Crutch Malware

The Crutch Malware is believed to be part of the arsenal of the Turla hacking group, a Russian Advanced Persistent Threat (APT) actor specializing in attacks against government entities and companies operating in the education, medical, and energy industry. Their latest project, the Crutch Malware, was discovered on the systems belonging to a government part of the European Union, and it seems to work as both a backdoor Trojan and a covert infostealer. The low detection rate of the Crutch Malware is likely a sign that the malware is being used against very few selected targets, therefore allowing it to stay undetected for longer.

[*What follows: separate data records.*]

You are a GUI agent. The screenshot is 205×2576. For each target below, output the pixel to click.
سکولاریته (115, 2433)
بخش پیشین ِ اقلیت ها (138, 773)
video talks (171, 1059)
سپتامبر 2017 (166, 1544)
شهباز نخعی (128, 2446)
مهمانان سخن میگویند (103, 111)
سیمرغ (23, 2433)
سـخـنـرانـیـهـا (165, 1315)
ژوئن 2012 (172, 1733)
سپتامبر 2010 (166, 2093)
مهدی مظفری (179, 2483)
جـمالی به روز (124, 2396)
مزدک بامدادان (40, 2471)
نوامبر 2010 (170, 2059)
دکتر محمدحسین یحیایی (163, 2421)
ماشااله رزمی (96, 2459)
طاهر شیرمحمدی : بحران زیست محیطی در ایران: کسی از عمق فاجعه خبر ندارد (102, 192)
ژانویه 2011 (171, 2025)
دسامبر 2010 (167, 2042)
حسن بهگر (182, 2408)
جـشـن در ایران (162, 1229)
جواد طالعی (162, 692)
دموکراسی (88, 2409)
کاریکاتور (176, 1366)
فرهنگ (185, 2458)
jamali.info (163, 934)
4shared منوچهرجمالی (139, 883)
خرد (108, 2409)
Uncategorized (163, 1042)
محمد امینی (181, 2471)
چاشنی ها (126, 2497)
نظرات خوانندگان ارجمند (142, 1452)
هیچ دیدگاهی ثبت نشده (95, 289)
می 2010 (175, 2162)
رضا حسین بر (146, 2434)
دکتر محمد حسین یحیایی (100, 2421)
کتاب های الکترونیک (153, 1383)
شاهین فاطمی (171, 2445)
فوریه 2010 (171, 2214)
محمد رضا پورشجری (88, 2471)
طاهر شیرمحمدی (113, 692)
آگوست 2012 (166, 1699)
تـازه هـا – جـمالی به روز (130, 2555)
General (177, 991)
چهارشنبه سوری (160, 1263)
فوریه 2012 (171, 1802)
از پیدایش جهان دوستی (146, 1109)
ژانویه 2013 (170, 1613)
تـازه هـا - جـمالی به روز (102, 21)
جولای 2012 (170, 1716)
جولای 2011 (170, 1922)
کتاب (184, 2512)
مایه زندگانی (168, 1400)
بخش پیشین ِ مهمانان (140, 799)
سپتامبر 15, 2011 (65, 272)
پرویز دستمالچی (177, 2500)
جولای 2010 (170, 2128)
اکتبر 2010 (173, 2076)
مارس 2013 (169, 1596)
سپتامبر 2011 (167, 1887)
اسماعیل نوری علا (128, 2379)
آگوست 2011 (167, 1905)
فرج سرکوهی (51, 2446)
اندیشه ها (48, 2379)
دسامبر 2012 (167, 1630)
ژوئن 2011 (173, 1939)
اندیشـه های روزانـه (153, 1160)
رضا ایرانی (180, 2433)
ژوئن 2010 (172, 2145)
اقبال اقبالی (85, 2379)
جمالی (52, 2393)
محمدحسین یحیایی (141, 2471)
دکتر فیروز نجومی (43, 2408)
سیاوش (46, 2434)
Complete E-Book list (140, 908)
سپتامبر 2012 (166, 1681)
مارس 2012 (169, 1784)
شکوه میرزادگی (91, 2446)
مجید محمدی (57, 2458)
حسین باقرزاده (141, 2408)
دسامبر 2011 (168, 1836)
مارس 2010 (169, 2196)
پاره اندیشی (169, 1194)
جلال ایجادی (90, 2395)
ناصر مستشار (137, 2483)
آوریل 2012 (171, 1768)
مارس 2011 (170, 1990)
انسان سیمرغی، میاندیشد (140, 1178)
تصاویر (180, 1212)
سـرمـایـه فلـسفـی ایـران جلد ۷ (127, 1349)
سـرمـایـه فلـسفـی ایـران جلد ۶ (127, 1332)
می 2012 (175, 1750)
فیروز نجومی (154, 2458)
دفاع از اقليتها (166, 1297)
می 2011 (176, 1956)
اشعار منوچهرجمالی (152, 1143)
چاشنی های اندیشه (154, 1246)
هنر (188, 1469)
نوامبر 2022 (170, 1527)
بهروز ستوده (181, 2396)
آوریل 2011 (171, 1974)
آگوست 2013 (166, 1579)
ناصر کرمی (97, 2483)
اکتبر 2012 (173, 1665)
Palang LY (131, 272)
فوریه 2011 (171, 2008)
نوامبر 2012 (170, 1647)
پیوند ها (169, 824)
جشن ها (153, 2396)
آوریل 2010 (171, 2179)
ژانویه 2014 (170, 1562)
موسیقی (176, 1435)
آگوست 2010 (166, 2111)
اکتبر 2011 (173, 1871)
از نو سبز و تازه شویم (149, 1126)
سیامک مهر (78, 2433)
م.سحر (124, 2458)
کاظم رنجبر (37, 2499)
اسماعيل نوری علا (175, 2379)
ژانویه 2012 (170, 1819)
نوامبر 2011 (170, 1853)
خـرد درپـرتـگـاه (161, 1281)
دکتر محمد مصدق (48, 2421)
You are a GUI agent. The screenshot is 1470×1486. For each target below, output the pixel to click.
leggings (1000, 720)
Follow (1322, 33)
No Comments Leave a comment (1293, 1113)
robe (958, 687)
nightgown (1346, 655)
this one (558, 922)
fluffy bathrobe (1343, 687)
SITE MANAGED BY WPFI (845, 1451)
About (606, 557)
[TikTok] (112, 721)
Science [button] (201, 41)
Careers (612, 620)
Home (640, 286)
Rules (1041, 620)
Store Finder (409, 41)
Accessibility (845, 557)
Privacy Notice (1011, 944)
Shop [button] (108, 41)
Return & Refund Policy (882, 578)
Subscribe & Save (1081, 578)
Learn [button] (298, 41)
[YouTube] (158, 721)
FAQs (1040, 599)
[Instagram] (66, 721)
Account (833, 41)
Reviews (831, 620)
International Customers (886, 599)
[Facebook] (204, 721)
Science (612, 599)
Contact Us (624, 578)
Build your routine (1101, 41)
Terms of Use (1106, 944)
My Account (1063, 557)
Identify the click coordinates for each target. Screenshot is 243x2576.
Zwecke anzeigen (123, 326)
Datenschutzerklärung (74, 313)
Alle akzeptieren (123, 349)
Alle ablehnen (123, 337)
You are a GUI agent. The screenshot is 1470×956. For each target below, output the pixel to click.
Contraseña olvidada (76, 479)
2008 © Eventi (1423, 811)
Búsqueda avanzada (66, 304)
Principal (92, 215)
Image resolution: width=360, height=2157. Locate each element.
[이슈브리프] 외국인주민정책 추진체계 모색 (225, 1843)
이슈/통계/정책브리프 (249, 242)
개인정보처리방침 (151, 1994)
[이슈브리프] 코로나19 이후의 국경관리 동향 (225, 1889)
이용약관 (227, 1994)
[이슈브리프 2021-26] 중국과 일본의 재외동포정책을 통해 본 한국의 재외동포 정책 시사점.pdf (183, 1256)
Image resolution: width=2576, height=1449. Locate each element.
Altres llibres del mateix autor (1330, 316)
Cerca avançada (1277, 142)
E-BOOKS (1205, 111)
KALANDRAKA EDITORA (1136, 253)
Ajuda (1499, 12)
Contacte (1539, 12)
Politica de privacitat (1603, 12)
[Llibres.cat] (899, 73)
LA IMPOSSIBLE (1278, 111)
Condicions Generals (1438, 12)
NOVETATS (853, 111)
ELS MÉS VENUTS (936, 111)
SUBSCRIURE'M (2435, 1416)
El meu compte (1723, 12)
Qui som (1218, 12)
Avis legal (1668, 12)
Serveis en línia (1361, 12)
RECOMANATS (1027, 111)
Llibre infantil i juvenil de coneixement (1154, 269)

The modus operandi of the Crutch Malware appears to be flexible. While the malware is capable of searching for specific types of documents (RTF, DOC, DOCX, and PDF) automatically, it also allows the remote operator to control it manually. Regardless of the technique used, the Crutch Malware always extracts files in the same manner – it compresses them to a ZIP archive and then uploads them to a Dropbox account controlled by the hackers. Apart from scanning the hard drive of the compromised system, the Crutch Malware also can check removable storage devices for the presence of the targeted files.

The Turla hackers have over a decade of experience in the field, and the Crutch Malware is just one of the many implants they use. Cybersecurity experts believe that the Crutch Malware does not work as a first-stage backdoor and, instead, it was installed after the criminals had managed to infiltrate the victim's network via a different piece of malware. Using a legitimate service like Dropbox to exfiltrate collect data is a simple trick to make the harmful activity blend with legitimate network traffic, as not to raise any suspicion.